==== Page text

The result is starting to look like a pretty darn good dataframe! We now have merged and engineered timeseries features, along with brand-level features included in our dataframe. 

To complete this work the next steps will be to: 

1. finalize our feature selection plan
2. consolidate these steps into a concise for loop for all brands and then append them into a single dataframe
3. finalize an imputation strategy
4. You can then treat the dataset like a typical regression problem where 'TotalSales' or 'TotalUnits' can be the label you predict on
5. As always report your metrics! (and speaking of metrics, I found this handy-dandy helper functin that spits out a bunch of useful ones for you...)

In [20]:
import sklearn.metrics as metrics
def regression_results(y_true, y_pred):
    # Regression metrics
    explained_variance=metrics.explained_variance_score(y_true, y_pred)

========

• [Short exercise 1]: In the sales dataframe excerpt, which columns are suggested as the label to predict when the dataset is treated as a regression problem?
• [Short exercise 2]: Carry the sales dataframe excerpt forward from its final line of code.
The data that comes after has no connection to the notebook excerpt on building a sales dataframe.

==== Entries shown

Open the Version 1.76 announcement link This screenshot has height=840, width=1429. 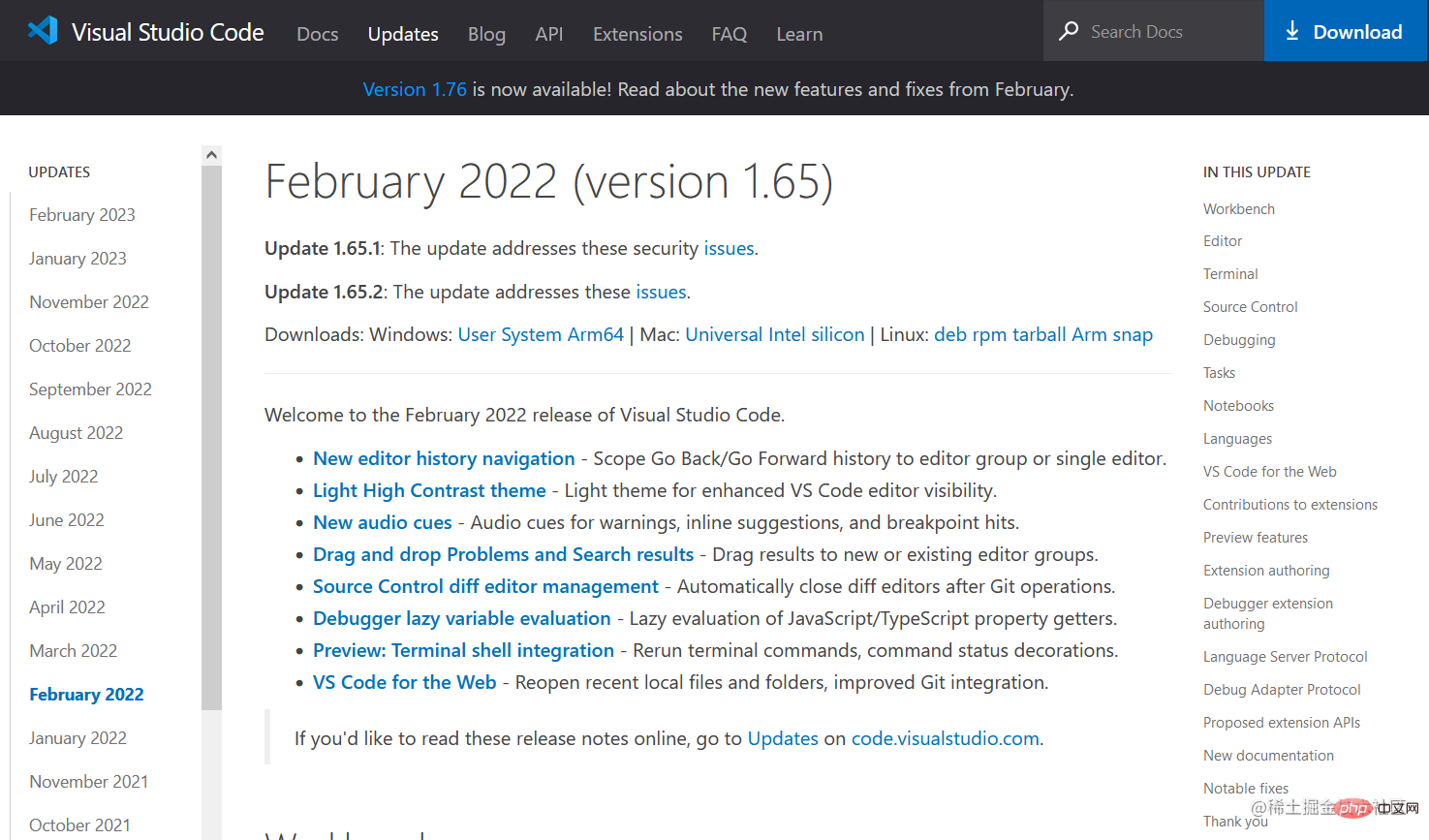[414, 89]
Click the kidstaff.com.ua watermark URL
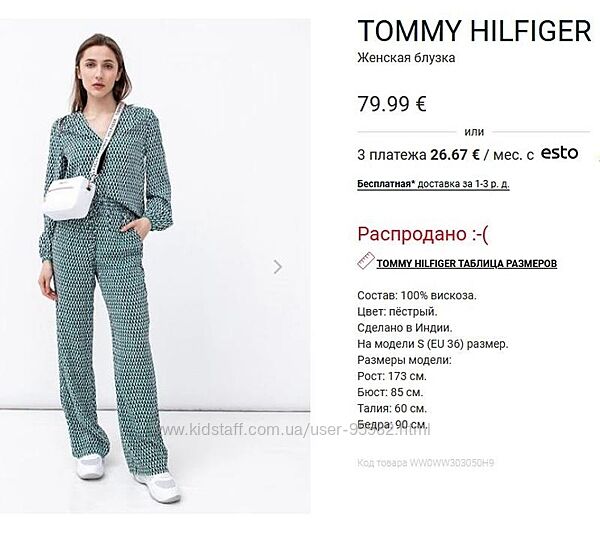 click(x=295, y=430)
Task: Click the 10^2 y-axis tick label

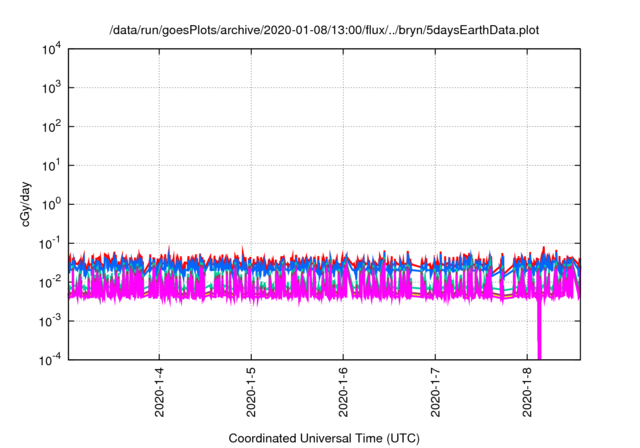Action: [x=52, y=127]
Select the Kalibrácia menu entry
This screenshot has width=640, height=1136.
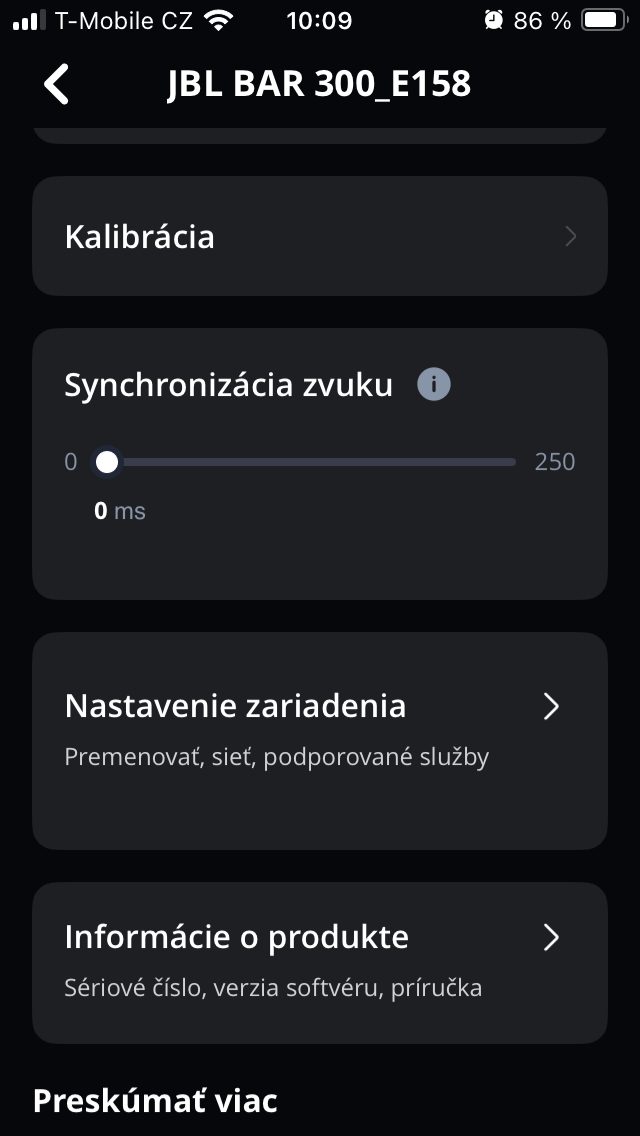(x=140, y=237)
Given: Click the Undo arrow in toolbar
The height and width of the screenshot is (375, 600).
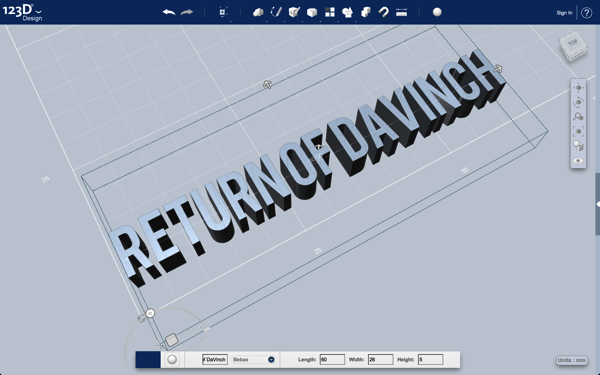Looking at the screenshot, I should [x=169, y=12].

========

• [Task result 1]: 'TotalSales' or 'TotalUnits'

• [Task result 2]:
    mean_absolute_error=metrics.mean_absolute_error(y_true, y_pred) 
    mse=metrics.mean_squared_error(y_true, y_pred) 
    mean_squared_log_error=metrics.mean_squared_log_error(y_true, y_pred)
    median_absolute_error=metrics.median_absolute_error(y_true, y_pred)
    r2=metrics.r2_score(y_true, y_pred)
    print('explained_variance: ', round(explained_variance,4))    
    print('mean_squared_log_error: ', round(mean_squared_log_error,4))
    print('r2: ', round(r2,4))
    print('MAE: ', round(mean_absolute_error,4))
    print('MSE: ', round(mse,4))
    print('RMSE: ', round(np.sqrt(mse),4))